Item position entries
□ □ □
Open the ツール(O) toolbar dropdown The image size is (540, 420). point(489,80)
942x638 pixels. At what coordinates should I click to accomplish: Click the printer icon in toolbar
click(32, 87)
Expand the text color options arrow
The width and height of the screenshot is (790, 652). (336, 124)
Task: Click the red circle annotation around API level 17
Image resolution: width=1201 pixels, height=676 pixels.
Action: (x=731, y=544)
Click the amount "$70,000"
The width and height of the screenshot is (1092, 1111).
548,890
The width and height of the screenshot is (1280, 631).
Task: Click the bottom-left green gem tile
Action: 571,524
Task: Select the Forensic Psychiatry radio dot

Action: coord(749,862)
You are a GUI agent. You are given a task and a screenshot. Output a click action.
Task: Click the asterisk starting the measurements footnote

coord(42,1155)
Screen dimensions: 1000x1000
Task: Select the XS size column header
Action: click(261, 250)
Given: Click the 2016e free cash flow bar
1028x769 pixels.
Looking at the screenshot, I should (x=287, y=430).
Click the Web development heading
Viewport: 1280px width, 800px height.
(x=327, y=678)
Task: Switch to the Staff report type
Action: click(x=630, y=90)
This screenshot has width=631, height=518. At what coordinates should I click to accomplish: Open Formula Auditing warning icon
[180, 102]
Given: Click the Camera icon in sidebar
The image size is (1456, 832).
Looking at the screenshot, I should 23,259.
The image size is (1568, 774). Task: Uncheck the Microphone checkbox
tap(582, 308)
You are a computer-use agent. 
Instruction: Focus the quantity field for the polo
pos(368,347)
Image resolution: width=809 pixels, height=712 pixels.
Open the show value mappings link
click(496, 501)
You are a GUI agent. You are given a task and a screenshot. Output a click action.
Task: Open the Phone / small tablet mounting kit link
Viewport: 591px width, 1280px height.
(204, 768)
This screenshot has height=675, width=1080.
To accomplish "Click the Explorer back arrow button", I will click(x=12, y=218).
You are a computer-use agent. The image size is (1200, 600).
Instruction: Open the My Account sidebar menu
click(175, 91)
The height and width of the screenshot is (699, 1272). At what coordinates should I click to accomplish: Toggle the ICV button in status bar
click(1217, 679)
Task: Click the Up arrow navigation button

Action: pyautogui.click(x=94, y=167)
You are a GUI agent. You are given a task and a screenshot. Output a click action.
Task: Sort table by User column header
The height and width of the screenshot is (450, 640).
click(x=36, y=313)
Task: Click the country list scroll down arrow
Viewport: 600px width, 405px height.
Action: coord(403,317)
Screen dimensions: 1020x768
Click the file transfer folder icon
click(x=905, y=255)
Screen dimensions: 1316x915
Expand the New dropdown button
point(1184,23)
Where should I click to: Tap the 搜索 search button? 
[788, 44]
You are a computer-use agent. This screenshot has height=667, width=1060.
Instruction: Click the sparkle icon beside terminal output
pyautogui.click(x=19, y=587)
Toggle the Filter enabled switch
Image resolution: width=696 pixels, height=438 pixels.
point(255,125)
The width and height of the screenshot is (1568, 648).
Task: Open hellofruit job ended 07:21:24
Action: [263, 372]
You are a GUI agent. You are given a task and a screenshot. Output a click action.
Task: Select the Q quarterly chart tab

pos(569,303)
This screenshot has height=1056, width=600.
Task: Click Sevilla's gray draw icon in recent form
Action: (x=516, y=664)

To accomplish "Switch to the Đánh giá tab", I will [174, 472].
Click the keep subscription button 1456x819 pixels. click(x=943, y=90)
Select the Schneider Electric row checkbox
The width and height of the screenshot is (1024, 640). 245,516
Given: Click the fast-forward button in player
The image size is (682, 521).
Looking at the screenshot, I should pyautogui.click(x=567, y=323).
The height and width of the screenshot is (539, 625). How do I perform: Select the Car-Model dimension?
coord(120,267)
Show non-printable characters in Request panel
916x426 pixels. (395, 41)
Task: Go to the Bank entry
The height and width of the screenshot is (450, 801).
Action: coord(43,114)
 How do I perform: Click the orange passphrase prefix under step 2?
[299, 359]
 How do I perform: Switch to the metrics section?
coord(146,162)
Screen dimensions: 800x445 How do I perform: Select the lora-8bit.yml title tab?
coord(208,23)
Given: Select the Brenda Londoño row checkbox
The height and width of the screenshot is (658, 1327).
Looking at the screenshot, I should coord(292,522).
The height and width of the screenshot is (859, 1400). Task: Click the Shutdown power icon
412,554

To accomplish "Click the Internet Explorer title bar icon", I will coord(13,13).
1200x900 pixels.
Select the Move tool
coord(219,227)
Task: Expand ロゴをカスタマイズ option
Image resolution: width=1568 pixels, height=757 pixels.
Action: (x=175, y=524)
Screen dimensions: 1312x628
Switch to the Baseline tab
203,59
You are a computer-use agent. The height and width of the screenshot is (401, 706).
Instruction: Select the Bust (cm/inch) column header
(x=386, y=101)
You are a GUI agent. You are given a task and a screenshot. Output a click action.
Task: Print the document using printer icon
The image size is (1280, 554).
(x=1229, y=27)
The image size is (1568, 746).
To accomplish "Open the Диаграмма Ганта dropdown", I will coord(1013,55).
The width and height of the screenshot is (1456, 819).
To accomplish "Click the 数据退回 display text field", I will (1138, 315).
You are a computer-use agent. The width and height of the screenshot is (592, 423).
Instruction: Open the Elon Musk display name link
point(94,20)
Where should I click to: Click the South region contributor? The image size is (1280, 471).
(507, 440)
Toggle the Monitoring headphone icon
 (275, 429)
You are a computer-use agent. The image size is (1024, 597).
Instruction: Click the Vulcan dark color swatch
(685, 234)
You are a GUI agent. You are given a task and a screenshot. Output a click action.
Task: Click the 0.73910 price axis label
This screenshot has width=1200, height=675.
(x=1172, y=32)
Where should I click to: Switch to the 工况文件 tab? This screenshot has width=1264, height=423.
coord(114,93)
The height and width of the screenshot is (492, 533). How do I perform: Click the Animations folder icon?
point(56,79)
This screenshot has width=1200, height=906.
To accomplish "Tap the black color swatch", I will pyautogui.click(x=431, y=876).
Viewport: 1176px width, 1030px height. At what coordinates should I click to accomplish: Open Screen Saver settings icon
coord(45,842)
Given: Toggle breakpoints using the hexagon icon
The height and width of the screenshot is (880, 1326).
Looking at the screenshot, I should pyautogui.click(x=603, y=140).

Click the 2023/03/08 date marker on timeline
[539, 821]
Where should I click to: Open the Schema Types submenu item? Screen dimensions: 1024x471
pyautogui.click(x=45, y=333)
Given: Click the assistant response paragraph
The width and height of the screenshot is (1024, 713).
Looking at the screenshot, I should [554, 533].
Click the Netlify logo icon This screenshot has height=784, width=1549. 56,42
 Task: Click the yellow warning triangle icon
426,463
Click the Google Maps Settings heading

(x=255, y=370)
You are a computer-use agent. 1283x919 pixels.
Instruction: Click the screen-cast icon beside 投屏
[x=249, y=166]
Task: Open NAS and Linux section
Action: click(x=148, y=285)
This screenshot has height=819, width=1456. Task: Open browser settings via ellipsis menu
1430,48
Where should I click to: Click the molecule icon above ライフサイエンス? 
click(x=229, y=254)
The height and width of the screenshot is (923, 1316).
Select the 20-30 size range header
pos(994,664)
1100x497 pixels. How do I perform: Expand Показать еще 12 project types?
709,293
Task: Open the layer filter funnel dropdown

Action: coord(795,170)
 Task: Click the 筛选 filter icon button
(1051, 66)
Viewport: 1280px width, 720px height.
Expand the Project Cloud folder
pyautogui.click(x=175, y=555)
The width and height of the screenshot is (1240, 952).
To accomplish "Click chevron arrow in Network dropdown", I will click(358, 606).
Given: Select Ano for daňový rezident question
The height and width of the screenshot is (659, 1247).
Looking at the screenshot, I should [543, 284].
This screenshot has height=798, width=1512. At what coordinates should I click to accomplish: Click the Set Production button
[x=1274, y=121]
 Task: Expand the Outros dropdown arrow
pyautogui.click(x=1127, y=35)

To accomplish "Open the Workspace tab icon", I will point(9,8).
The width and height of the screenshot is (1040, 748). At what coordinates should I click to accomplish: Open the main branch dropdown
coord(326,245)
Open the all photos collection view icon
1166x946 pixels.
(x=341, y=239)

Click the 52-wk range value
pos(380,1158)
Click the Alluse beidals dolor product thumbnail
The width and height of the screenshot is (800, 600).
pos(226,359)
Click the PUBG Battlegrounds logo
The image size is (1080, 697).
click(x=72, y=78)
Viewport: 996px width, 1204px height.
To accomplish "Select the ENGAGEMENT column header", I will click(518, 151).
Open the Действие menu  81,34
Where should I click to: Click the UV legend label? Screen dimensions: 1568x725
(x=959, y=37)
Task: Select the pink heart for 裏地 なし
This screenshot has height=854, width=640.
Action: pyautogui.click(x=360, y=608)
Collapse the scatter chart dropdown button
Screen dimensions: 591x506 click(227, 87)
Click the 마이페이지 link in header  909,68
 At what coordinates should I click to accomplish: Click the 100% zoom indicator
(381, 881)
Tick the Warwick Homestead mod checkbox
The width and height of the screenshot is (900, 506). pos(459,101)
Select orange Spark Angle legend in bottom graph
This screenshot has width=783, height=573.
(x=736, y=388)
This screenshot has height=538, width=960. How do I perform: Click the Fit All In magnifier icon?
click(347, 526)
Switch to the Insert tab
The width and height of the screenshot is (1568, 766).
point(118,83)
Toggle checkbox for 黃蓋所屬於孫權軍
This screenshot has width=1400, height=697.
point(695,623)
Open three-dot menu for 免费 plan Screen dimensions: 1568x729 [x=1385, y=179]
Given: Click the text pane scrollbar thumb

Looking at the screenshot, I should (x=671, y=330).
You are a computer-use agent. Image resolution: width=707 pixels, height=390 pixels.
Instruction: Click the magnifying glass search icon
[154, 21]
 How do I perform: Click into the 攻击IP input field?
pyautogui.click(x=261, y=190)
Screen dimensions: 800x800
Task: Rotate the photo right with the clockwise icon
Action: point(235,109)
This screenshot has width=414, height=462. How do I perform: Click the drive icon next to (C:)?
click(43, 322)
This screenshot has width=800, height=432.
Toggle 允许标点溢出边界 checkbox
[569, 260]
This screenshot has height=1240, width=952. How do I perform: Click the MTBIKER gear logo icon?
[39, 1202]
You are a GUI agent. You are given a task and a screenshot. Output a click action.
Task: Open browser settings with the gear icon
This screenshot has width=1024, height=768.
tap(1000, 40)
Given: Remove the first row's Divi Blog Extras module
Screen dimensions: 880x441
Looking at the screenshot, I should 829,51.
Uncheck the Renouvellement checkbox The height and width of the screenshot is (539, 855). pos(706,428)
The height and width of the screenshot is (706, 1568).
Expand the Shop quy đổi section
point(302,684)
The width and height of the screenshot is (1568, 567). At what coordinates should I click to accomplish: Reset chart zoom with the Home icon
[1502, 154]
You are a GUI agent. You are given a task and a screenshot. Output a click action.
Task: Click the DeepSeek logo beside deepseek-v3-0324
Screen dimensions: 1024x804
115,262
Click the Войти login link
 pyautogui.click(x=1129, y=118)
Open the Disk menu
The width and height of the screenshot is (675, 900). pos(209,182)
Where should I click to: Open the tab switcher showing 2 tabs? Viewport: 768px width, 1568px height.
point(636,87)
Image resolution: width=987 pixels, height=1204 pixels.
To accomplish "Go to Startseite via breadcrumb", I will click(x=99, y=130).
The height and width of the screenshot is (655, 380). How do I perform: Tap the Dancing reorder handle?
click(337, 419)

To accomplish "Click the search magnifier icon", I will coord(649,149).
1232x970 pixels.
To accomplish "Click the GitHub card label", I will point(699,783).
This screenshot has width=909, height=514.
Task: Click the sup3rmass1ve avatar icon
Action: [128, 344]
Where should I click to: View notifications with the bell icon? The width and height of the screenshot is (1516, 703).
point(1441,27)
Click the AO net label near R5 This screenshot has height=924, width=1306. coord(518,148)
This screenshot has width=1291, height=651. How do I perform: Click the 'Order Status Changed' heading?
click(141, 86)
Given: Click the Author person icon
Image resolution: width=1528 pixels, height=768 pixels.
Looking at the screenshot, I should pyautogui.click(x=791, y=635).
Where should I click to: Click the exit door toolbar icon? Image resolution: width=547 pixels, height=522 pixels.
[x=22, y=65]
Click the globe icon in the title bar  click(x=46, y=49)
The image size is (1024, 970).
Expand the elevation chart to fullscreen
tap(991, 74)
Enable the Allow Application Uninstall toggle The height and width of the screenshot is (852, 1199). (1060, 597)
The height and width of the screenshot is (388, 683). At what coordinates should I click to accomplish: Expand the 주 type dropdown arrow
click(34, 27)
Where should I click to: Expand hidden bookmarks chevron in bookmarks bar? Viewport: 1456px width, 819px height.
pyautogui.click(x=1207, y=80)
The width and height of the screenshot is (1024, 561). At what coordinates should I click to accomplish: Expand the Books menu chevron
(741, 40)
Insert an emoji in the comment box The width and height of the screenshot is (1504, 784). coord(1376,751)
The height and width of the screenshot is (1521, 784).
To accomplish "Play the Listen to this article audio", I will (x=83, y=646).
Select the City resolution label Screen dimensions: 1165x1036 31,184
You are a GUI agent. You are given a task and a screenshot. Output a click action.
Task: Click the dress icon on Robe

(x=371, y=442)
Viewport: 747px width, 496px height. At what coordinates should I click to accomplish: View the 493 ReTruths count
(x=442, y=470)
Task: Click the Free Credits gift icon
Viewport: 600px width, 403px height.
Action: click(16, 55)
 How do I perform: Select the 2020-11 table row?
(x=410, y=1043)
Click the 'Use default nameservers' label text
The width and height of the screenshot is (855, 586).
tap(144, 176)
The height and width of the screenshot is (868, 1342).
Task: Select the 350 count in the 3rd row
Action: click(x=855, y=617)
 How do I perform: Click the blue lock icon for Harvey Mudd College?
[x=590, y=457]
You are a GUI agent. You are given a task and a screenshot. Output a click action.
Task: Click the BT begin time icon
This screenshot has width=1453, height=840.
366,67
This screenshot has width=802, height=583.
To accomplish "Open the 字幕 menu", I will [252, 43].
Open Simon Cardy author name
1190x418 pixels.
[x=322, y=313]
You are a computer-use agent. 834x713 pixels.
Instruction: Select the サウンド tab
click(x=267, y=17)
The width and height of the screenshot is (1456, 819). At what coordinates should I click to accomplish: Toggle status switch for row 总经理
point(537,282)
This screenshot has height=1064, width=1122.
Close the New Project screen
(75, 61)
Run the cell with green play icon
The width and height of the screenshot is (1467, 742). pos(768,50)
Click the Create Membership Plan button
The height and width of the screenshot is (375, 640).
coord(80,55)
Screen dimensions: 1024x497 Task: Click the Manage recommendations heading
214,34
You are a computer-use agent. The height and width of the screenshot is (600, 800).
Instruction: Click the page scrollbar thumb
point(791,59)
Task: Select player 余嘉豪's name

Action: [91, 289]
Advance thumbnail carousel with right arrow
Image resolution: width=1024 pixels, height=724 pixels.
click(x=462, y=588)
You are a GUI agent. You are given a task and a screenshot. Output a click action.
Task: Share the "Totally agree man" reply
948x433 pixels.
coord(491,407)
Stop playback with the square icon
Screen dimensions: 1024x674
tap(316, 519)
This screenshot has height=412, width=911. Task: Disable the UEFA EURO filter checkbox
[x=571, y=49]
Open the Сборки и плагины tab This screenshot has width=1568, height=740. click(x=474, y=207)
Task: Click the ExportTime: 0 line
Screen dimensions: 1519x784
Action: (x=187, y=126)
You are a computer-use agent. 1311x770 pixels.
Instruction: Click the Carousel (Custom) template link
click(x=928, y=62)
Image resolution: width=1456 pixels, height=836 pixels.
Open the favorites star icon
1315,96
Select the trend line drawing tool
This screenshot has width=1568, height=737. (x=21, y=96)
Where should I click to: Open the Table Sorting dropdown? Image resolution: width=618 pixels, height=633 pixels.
□ □ □
**Task description:**
Starting at the line containing "The width and height of the screenshot is (1240, 952)." and ending after the line containing "click(x=72, y=78)", reproduce these lines with "Set Production" swapped for "Set Staging".

**Complete response:**
The width and height of the screenshot is (1240, 952).
To accomplish "Click chevron arrow in Network dropdown", I will click(358, 606).
Given: Select Ano for daňový rezident question
The height and width of the screenshot is (659, 1247).
Looking at the screenshot, I should [543, 284].
This screenshot has height=798, width=1512. At what coordinates should I click to accomplish: Click the Set Staging button
[x=1274, y=121]
 Task: Expand the Outros dropdown arrow
pyautogui.click(x=1127, y=35)

To accomplish "Open the Workspace tab icon", I will point(9,8).
The width and height of the screenshot is (1040, 748). At what coordinates should I click to accomplish: Open the main branch dropdown
coord(326,245)
Open the all photos collection view icon
1166x946 pixels.
(x=341, y=239)

Click the 52-wk range value
pos(380,1158)
Click the Alluse beidals dolor product thumbnail
The width and height of the screenshot is (800, 600).
pos(226,359)
Click the PUBG Battlegrounds logo
The image size is (1080, 697).
click(x=72, y=78)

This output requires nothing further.